→ ASSIGNMENT
Beneath this task is a listing; tally its lines that contain "will" and give only the total.

→ DATA PROVIDED
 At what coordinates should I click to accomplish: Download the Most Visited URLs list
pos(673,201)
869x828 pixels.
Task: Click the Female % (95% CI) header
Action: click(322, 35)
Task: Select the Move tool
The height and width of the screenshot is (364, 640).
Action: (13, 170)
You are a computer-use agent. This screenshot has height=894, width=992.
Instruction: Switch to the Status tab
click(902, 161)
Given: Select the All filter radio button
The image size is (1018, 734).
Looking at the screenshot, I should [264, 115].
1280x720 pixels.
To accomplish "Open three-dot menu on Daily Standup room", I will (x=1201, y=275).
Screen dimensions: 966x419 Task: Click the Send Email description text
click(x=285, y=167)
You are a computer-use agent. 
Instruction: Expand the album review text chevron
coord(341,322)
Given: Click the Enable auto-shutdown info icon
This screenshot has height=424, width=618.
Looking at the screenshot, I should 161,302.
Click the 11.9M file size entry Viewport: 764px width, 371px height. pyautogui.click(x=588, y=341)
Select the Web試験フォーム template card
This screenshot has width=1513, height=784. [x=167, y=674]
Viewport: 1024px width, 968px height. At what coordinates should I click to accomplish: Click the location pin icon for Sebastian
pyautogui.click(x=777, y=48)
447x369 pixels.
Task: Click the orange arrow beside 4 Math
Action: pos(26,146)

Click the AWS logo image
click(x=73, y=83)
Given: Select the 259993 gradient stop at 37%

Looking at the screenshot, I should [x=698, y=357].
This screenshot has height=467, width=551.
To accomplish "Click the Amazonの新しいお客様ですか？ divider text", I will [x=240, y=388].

→ TASK SOLUTION
2